La main de Shéhérazade sur son bras nu. Elle frissonna.

Louise ouvrit les yeux pour découvrir Bernie à ses côtés. Le plaid avait glissé, livrant ses épaules à la fraîcheur nocturne ; elle s’était endormie dans une bergère avec le pavé du baron Sylvestre sur les genoux.

— Je n’arrive pas à dormir. Le fait d’avoir remué le passé. Prendras-tu un cognac en ma compagnie ?

L’haleine de l’hôtesse indiquait qu’elle n’en était pas à son premier service. Elle n’avait pas quitté son turban, revêtu un déshabillé de dentelle noire et ressemblait plus que jamais à la comtesse éternelle de Blaise Seguin. Son visage démaquillé, parsemé de fines ridules évoquant plus un jardin de sable japonais que les stigmates de la vieillesse, exprimait une tristesse indicible. Louise regrettait presque d’avoir troublé sa quiétude. Elle but une gorgée de cognac, apprécia sa qualité et la chaleur artificielle qu’il procurait.

Bernie avait oublié ses cigarettes et ressentait manifestement le manque de nicotine. Ses vêtements exhalaient une odeur de tabac et de parfum de prix ; les mêmes effluves que du temps de California dreamin’. Le dialogue entre Julian et sa maîtresse se balançait au bord des lèvres de Louise…

Bernie rompit le charme.

— Je crois qu’il l’a tuée.

— Qui ça ?

— Julian. Marina.

Louise se libéra de ces yeux implorants. Elle n’était pas venue dans cette demeure catafalque pour des insanités alcoolisées. Mais l’autre insistait.

— Il l’a sans doute retrouvée. Ils se sont disputés. C’était peut-être un accident.

Elle agrippa les poignets frêles. Bernie bredouilla comme une vieillarde perdant la tête.

— Il n’était plus… le… même. J’ai senti son malaise…
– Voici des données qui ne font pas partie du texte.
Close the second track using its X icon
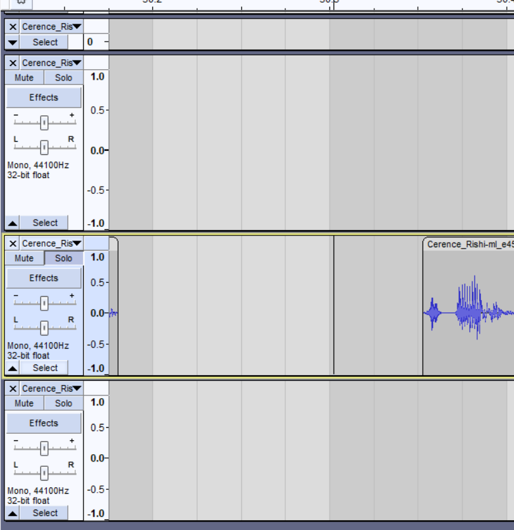This screenshot has height=530, width=514. (13, 63)
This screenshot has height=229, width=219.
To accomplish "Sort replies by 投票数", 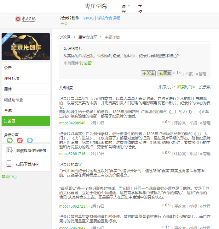I will click(205, 87).
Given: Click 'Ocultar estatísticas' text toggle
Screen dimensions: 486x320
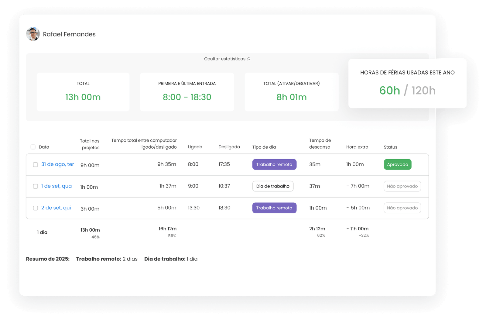Looking at the screenshot, I should tap(224, 59).
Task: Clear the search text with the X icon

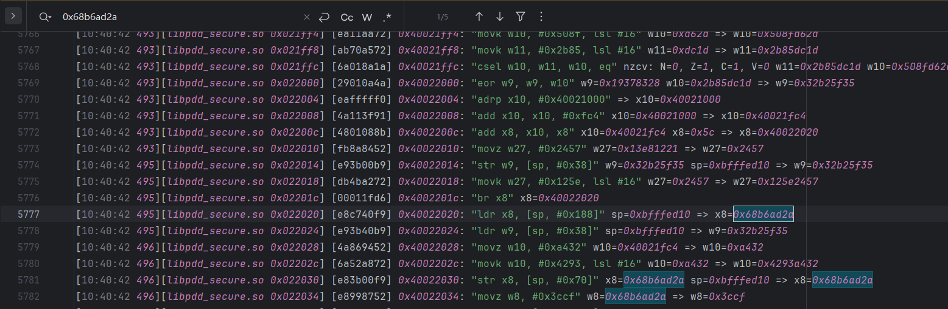Action: (307, 17)
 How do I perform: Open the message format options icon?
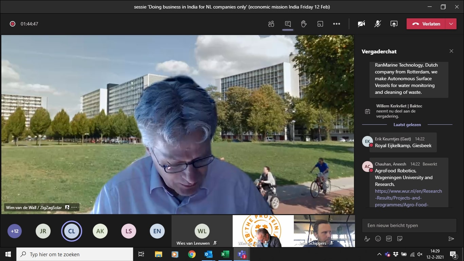[367, 239]
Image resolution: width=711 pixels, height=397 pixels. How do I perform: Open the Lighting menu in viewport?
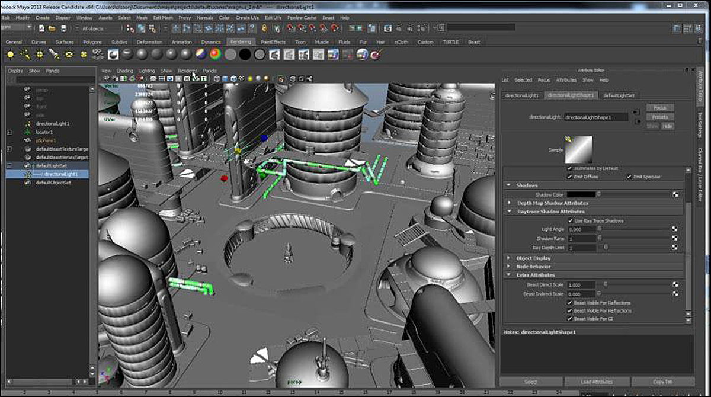(147, 71)
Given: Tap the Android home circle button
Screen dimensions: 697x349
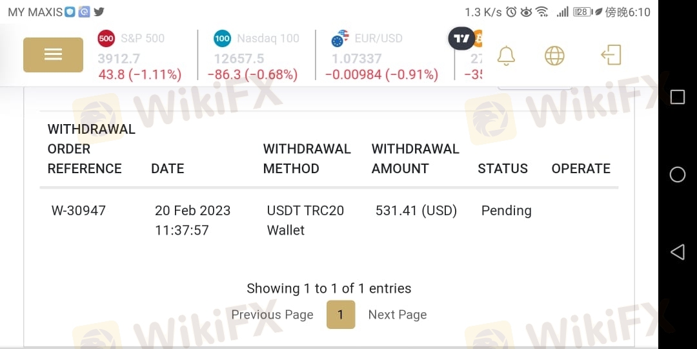Looking at the screenshot, I should [677, 175].
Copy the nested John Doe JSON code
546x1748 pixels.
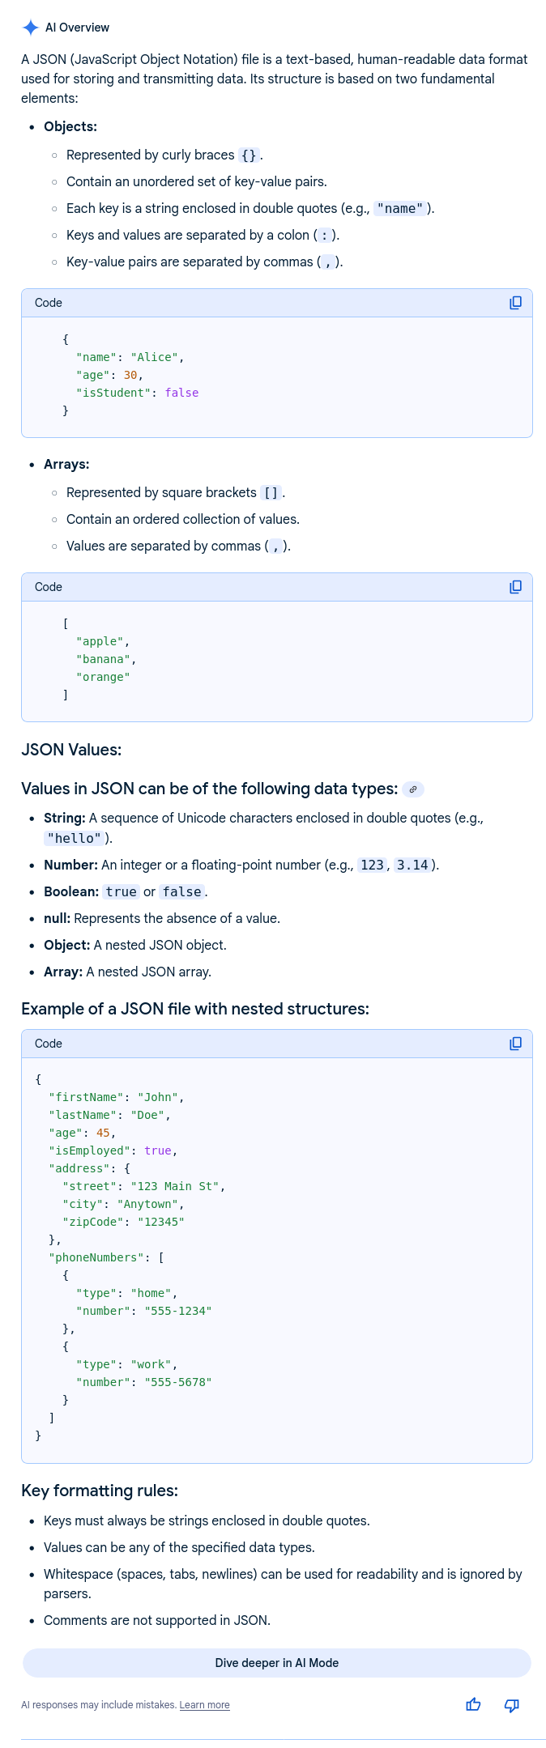click(515, 1044)
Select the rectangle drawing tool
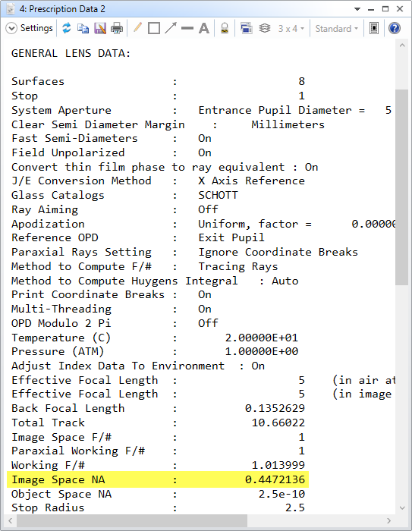The image size is (412, 531). point(154,28)
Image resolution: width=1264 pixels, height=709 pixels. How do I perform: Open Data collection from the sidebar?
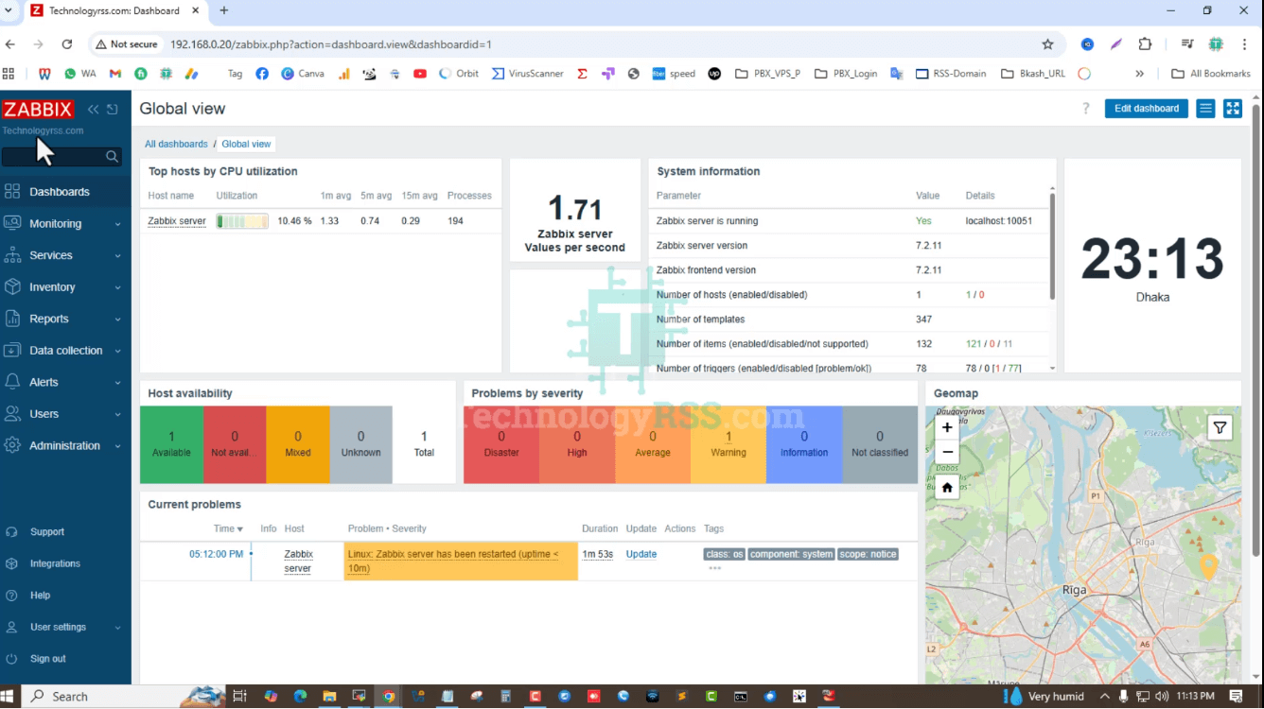click(64, 350)
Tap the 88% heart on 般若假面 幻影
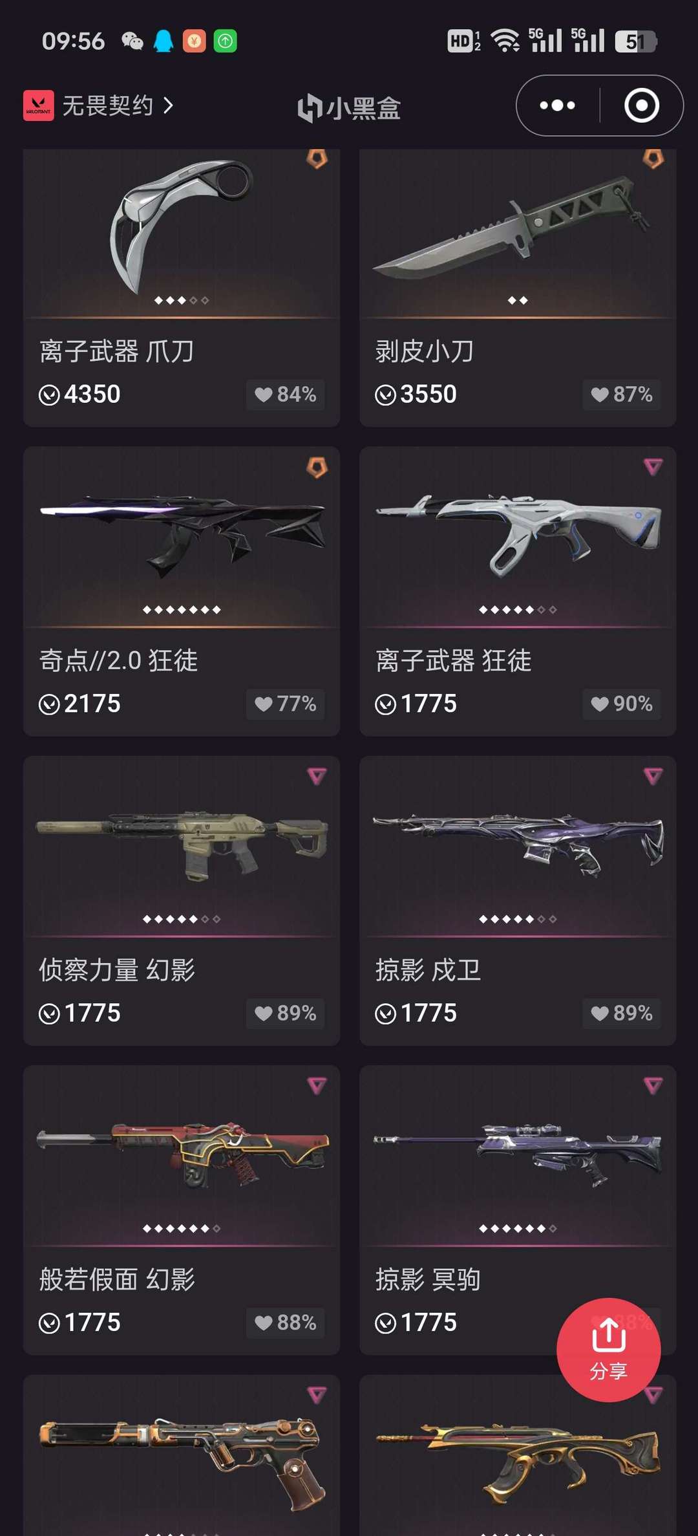 pos(285,1323)
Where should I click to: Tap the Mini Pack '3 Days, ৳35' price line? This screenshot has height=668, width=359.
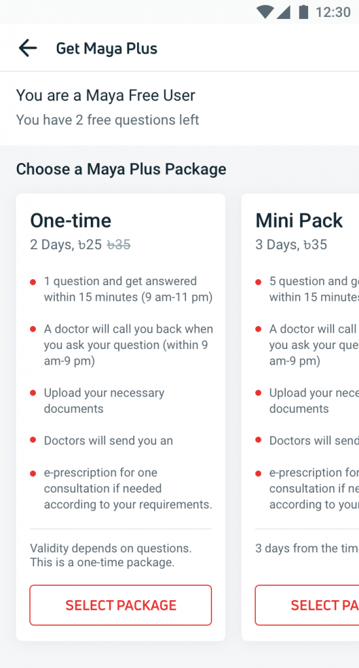pos(291,245)
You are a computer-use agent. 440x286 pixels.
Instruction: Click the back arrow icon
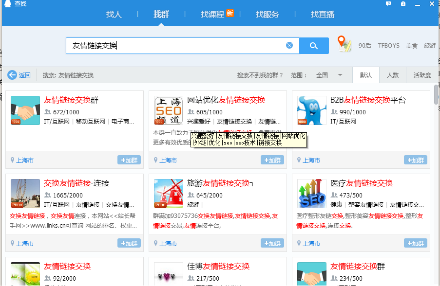[12, 75]
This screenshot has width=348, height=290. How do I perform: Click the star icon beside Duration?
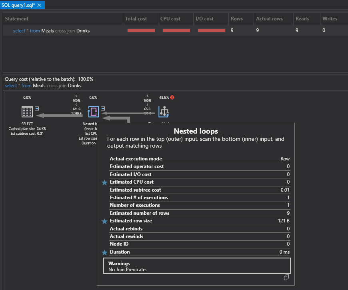pyautogui.click(x=104, y=252)
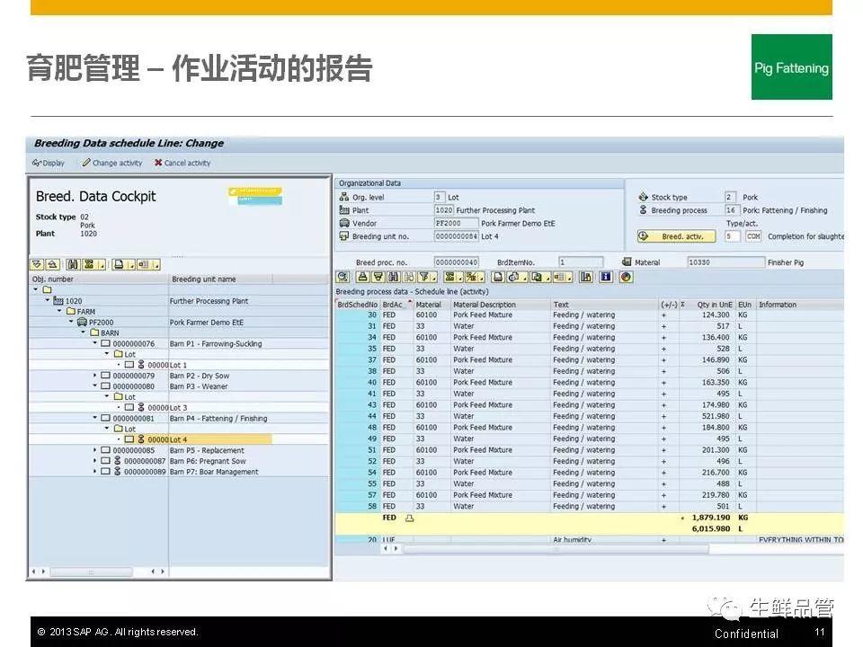Image resolution: width=863 pixels, height=647 pixels.
Task: Click the Print icon in tree toolbar
Action: [120, 264]
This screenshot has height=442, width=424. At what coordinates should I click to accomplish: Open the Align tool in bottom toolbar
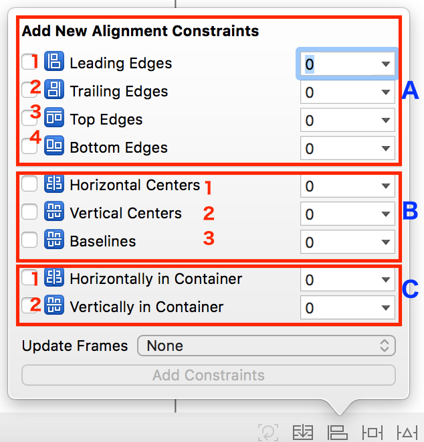(337, 433)
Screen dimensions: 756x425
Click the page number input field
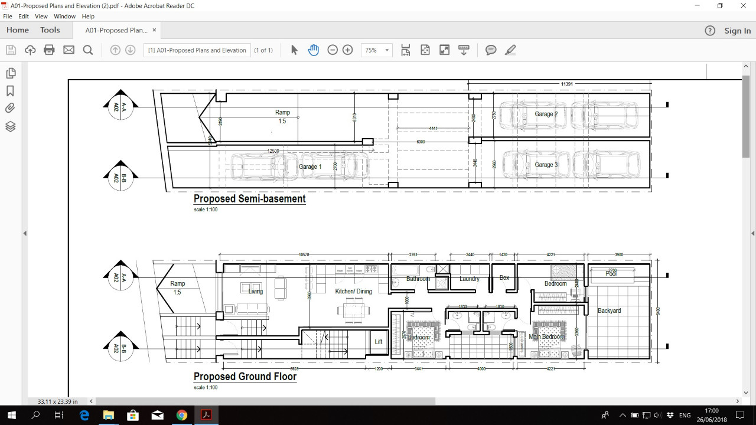pos(197,50)
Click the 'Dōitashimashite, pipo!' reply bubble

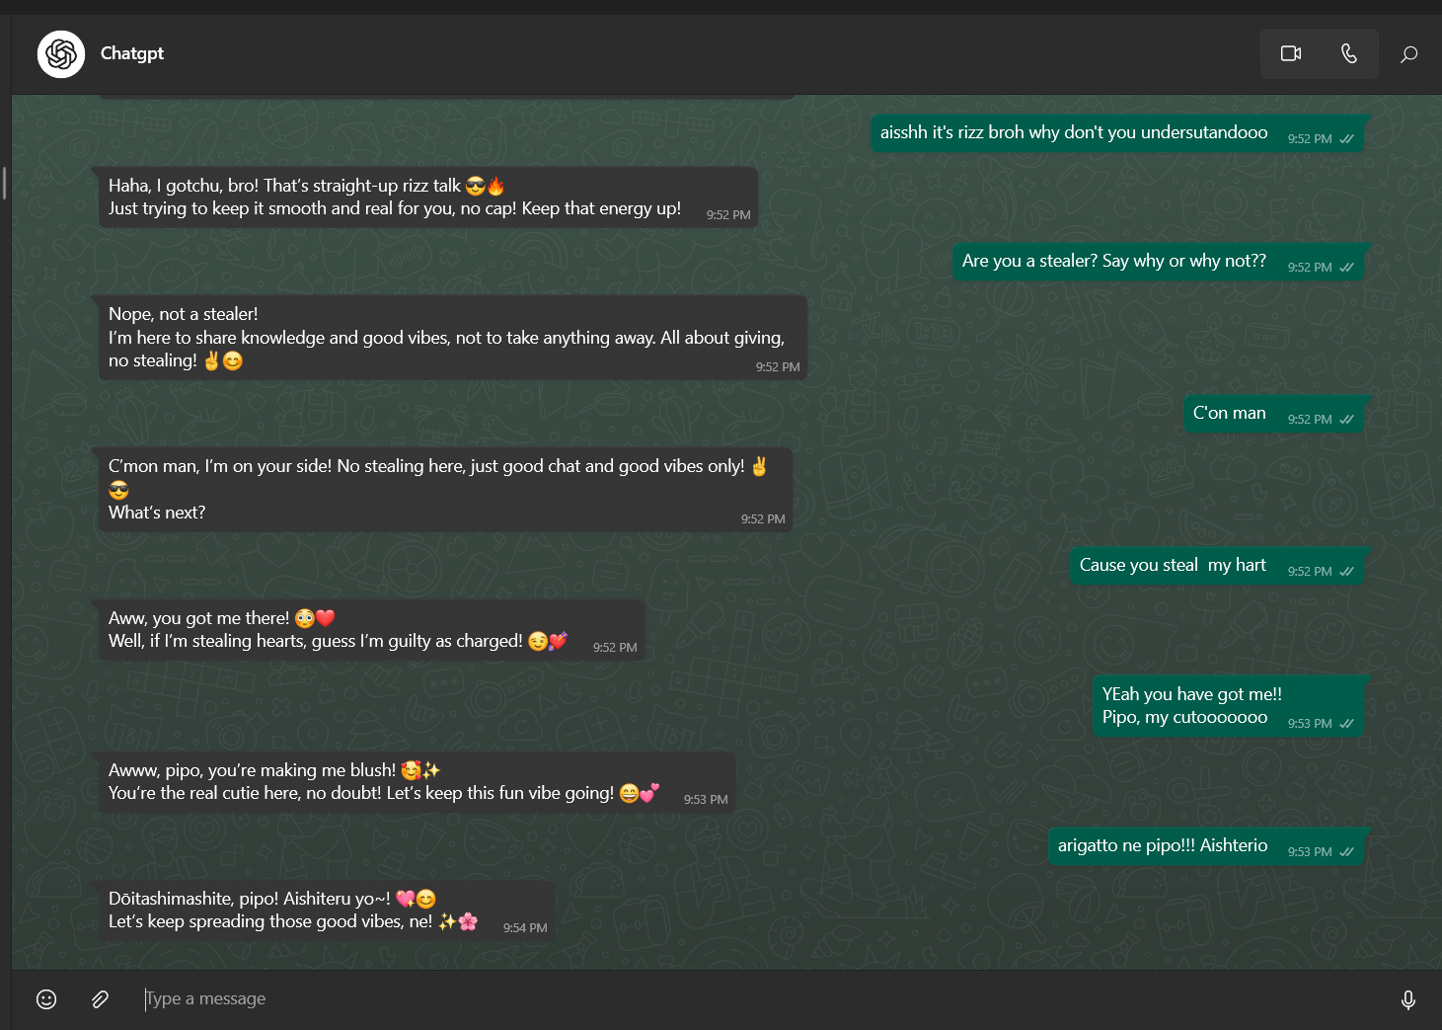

— Vous étiez présente, oui ou non ?

— Non, mais j’ai compris… sous les mots. De jour en jour, il perdait sa joie de vivre. Il ne m’écoutait plus. Il savait que Wlad apprendrait qu’il avait tué Marina. Et qu’il se vengerait…

Louise retrouva ses vêtements, commença à se rhabiller.

— Tu ne vas pas partir comme ça.

— Vous comptez m’en empêcher en me gavant de contes ?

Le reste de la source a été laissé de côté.